Short exercise.
Pull out each line of the listing below that contains the string "Task", and copy those lines unchanged.

Data in this exercise.

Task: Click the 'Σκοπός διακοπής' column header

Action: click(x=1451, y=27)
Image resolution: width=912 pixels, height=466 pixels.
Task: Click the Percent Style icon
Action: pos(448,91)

Answer in full.
Task: Click the 'Σκοπός διακοπής' column header
Task: Click the Percent Style icon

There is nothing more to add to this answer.